# new sig problem



## rasgun (Mar 13, 2007)

just bought a brand new p232. i have not taken it to the range yet and I dont know if i should. 

whenever i chamber a round and then cock the slide to eject the round it, the round ALWAYS jams. the round will never fully eject from the gun. i have to hold the slide back and slant the gun in several directions to get the round to FALL out. with both my other pistols the round will eject no problem, but i have tried this repeatedly with my new sig and it has not ejected properly yet. i SUSPECT that when fired the case will eject and the gun will operate fine but truthfully it is just a guess. for anyone who knows... 
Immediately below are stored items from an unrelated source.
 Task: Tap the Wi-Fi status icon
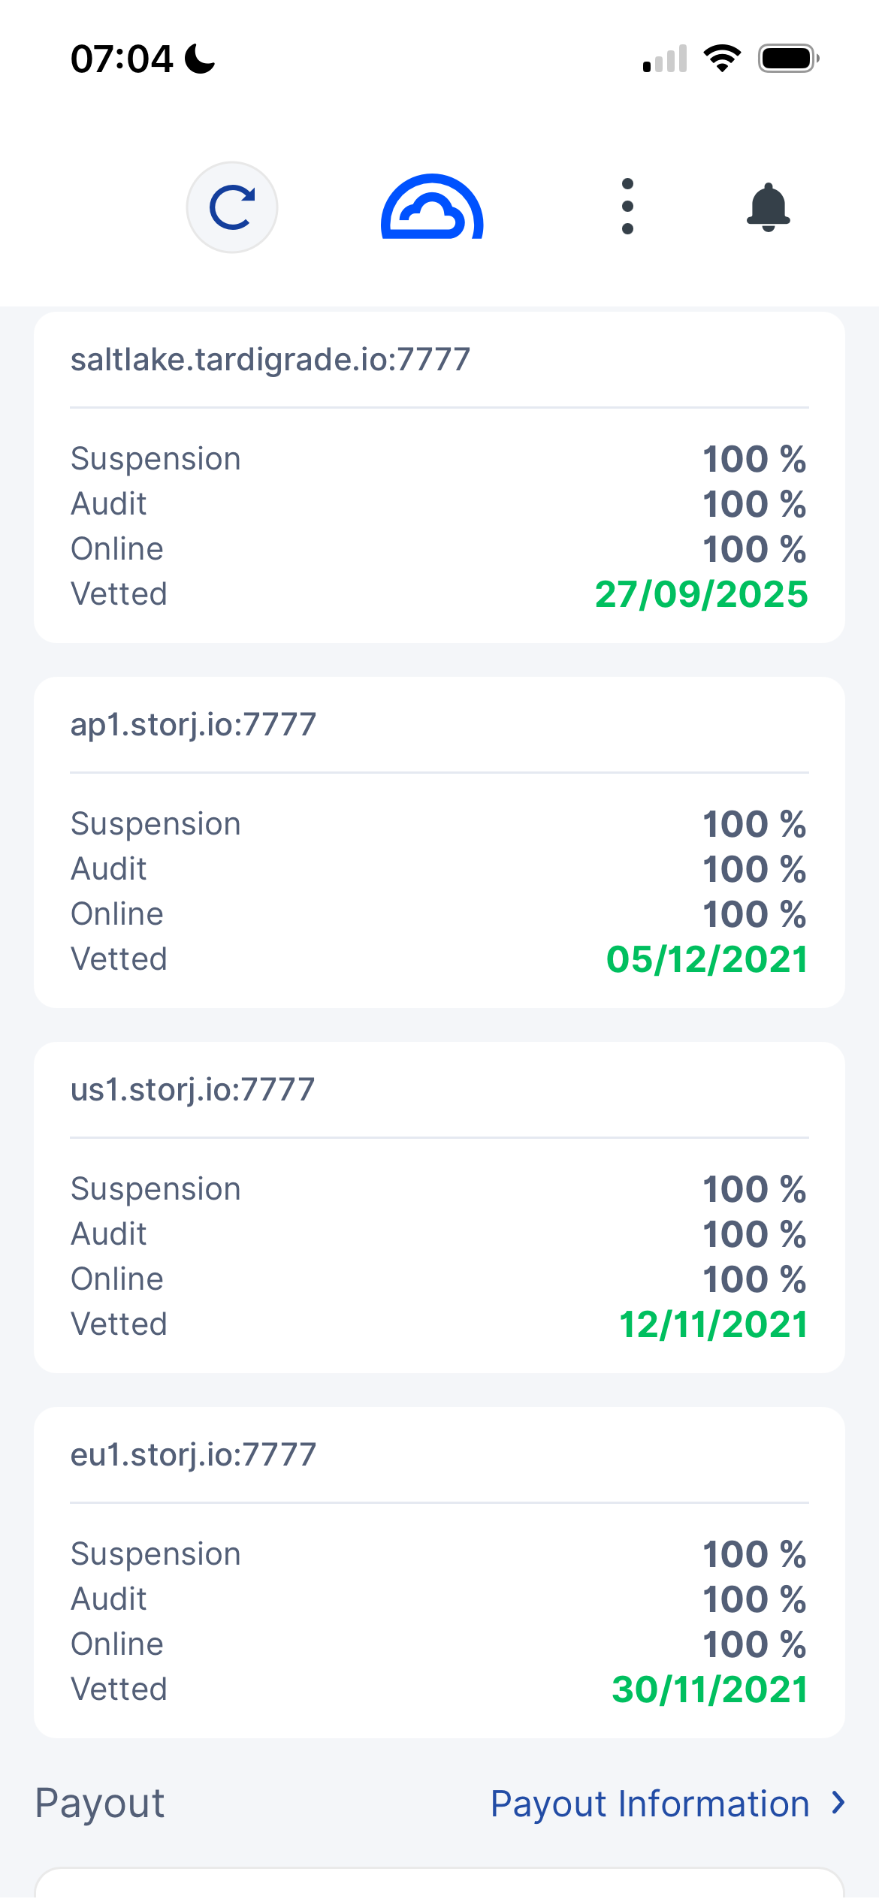pyautogui.click(x=722, y=58)
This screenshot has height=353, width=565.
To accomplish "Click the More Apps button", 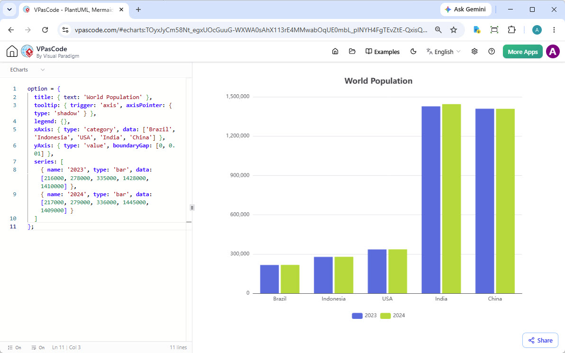I will coord(522,52).
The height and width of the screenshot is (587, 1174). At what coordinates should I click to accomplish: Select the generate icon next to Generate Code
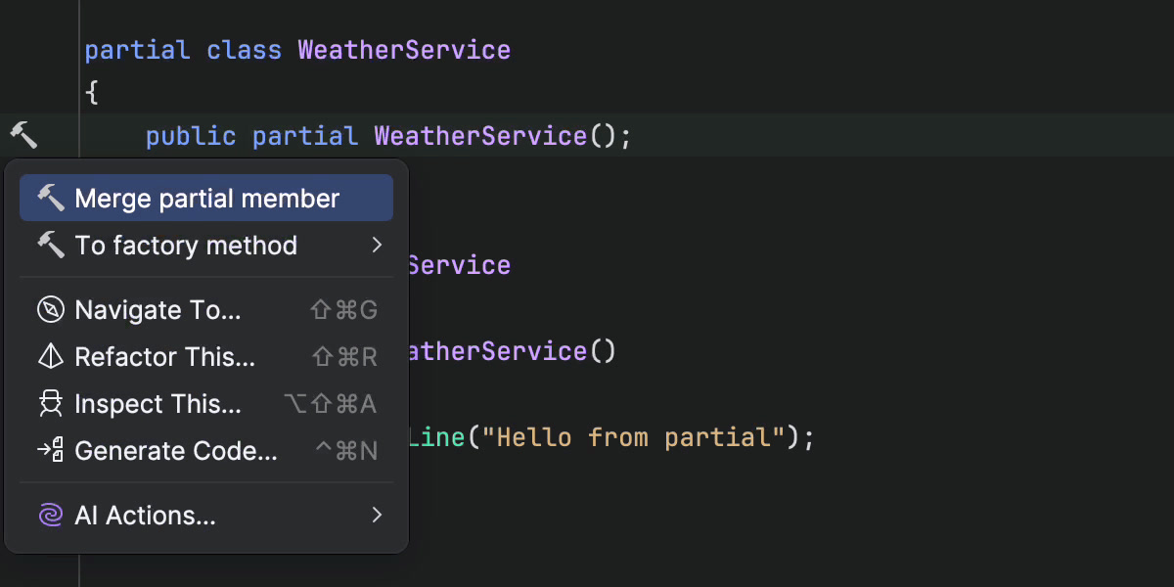coord(51,451)
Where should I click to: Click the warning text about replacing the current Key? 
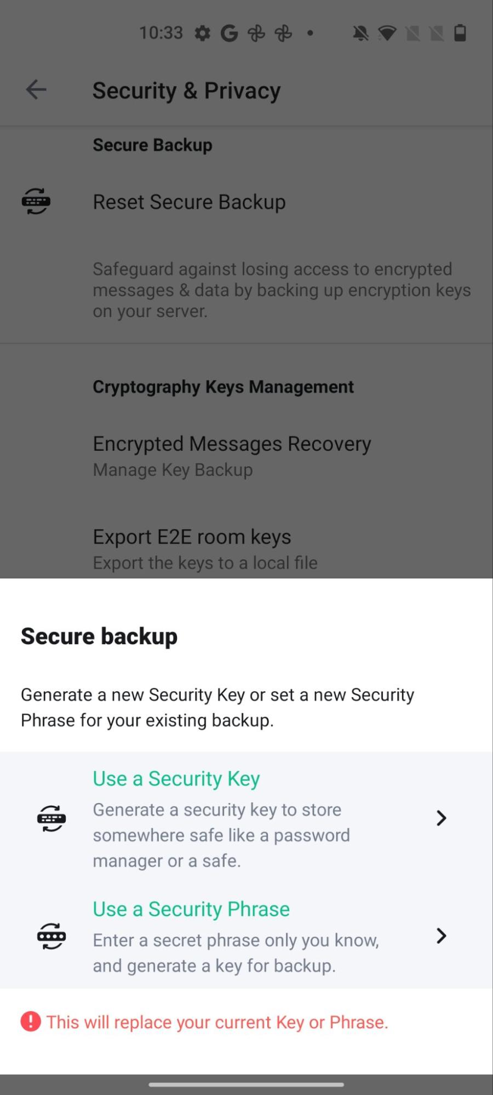tap(217, 1022)
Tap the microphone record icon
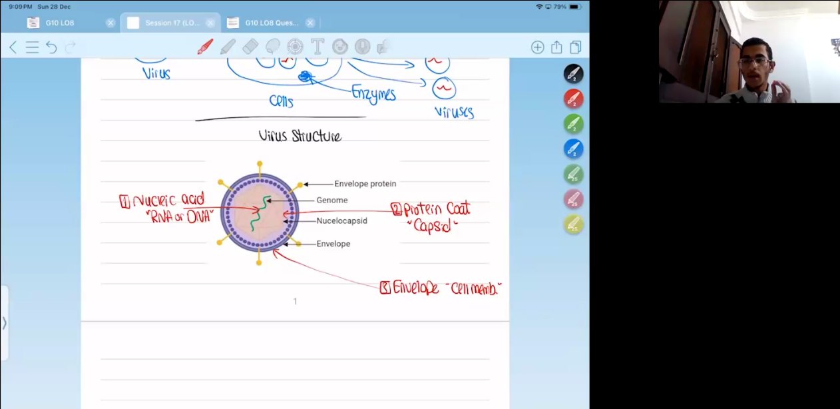This screenshot has height=409, width=840. click(362, 47)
-should i take it to a gunsmith? 
-is this normal for sigs until the gun breaks in? 
-should i call sig
- should i try shooting it? 
-or what?

thanks for the help

rasgun


----------



## hberttmank (May 5, 2006)

Clean it, lube it, shoot it, see what happens then. And welcome to the forum.


----------



## SigZagger (Aug 16, 2006)

By all means, shoot the gun at the range. I'll bet that round flies out. Don't compare yourself physically pulling the slide back, to the snap-action operation of the slide after the trigger is pulled.


----------



## rasgun (Mar 13, 2007)

thanks i was thinking to shoot it and see if i breaks in after several hundred rounds. i just have never come across a gun where i could not eject the round by hand. thanks


----------



## falshman70 (Jul 13, 2006)

Good advice so far. You can't tell much without shooting it. I'd be surprised if a Sig had a problem like that.
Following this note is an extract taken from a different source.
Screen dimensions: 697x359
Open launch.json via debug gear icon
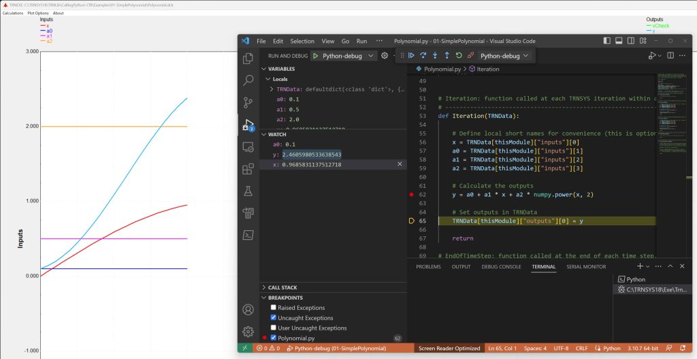pyautogui.click(x=385, y=56)
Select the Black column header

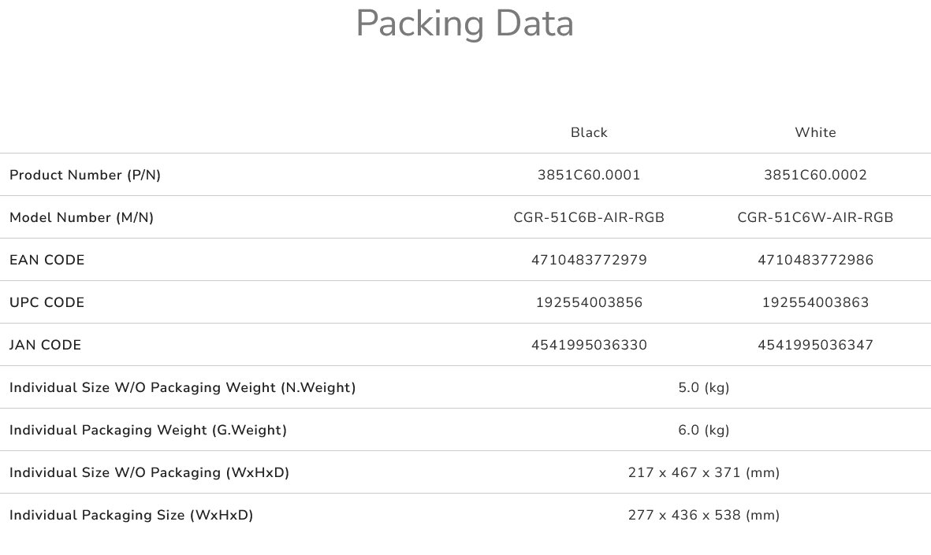pyautogui.click(x=589, y=133)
You're sure you chambered the round by putting it in a mag and dropping the slide? You're trying to eject the round by vigorously racking it back?


----------



## rasgun (Mar 13, 2007)

exactly! i put one round in the mag. inserted the mag. then i chambered the round. then i tried to eject the round by racking the slide and it will not eject. i have never come across this before in several years of shooting and just wanted some imput. granted i rarely have a chambered round i want it ejected without shooting it first but at the same time it SHOULD eject when racked. anyway...
i am going this to the range this afternoon so ill post and let yall know how it goes.


----------



## bangbang (Jan 18, 2007)

rasgun said:


> exactly! i put one round in the mag. inserted the mag. then i chambered the round. then i tried to eject the round by racking the slide and it will not eject. i have never come across this before in several years of shooting and just wanted some imput. granted i rarely have a chambered round i want it ejected without shooting it first but at the same time it SHOULD eject when racked. anyway...
> i am going this to the range this afternoon so ill post and let yall know how it goes.


Strange...that has only happened to me with my P226 when I have a snap cap in there, and I rack the slide slowly.
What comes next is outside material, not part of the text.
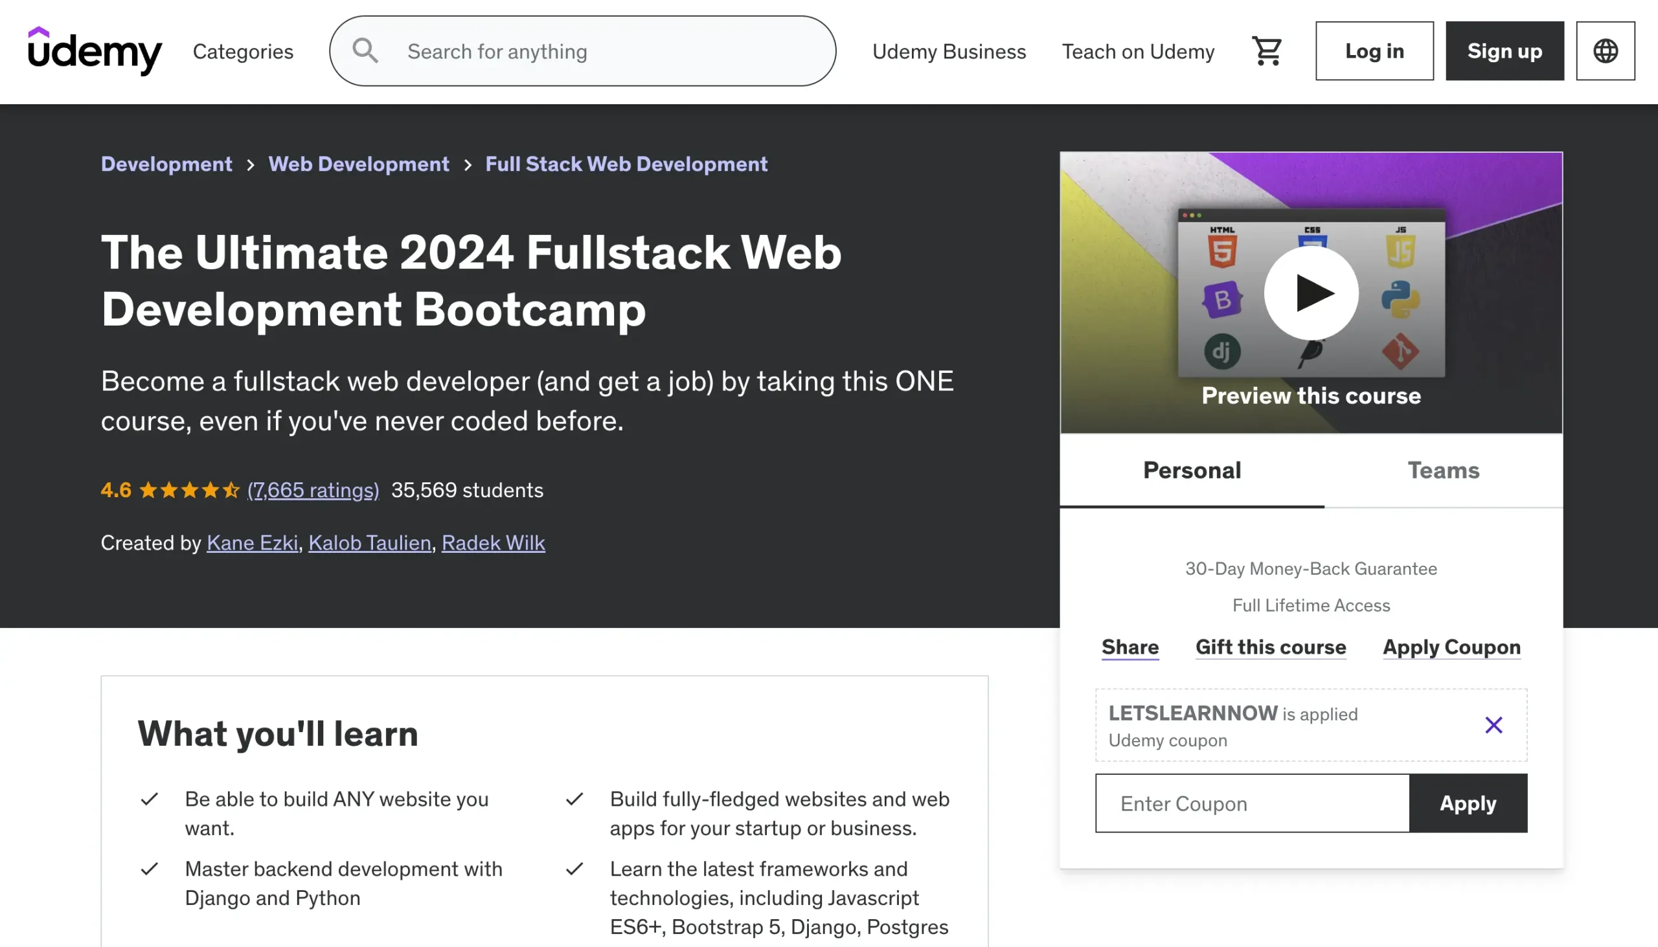The height and width of the screenshot is (947, 1658).
Task: Open the shopping cart icon
Action: tap(1266, 51)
If I yank on the slide (fast and hard), it goes flying, although not as fast as a casing that has been fired. When I pull back on the slide in a controlled manner, it does not eject.


----------



## SuckLead (Jul 4, 2006)

Take it to the range. If it doesn't seem to right itself, give Sig a call. _Do not_ take it to a gunsmith as you will void the warranty if you do.


----------



## rasgun (Mar 13, 2007)

just wanted to thank everyone for the advice. i have been on several other forums where people just type a bunch of BS that does not help at all, because they think they know everything. 

to follow up... i shot my new 232 today for the first time. I put 200 rounds through it without a single jam. about 150 rounds through, i loaded one in the mag. and cocked it into the chamber...it popped right out like every other pistol i have operated. I guess it just needed to be worked in a little bit.

for anyone who has not shot a 232, i would highly recommend this pistol. very accurate, very comfortable, and good feeling to shoot. this is my first sig and i have a feeling it will not be my last! :smt023 

thanks again for all the help. 

rasgun


----------



## SuckLead (Jul 4, 2006)

Nah, we know everything, we just don't like to brag. J/K

I'm glad it worked out! Normally Sigs do seem to take about 200 to 300 rounds to break in. But the problem you were having was new to me. Keep shooting the little guy and best of luck with it!


----------



## The Lone Haranguer (Jan 26, 2007)

Move along, nothing to see here.


----------



## Queeqeg (Apr 27, 2007)

alot of people "ride the slide" when they chamber a round..the slide is designed to be let go of like a slingshot when you rack it..not to be gently closed brokenimage


----------



## PKO220 (May 8, 2007)

rasgun said:


> just bought a brand new p232. i have not taken it to the range yet and I dont know if i should.
> 
> whenever i chamber a round and then cock the slide to eject the round it, the round ALWAYS jams. the round will never fully eject from the gun. i have to hold the slide back and slant the gun in several directions to get the round to FALL out. with both my other pistols the round will eject no problem, but i have tried this repeatedly with my new sig and it has not ejected properly yet. i SUSPECT that when fired the case will eject and the gun will operate fine but truthfully it is just a guess. for anyone who knows...
> 
> ...


You must maintain a good firm grip on the handle! If you relax your grip this causes the round to jam.:smt023


----------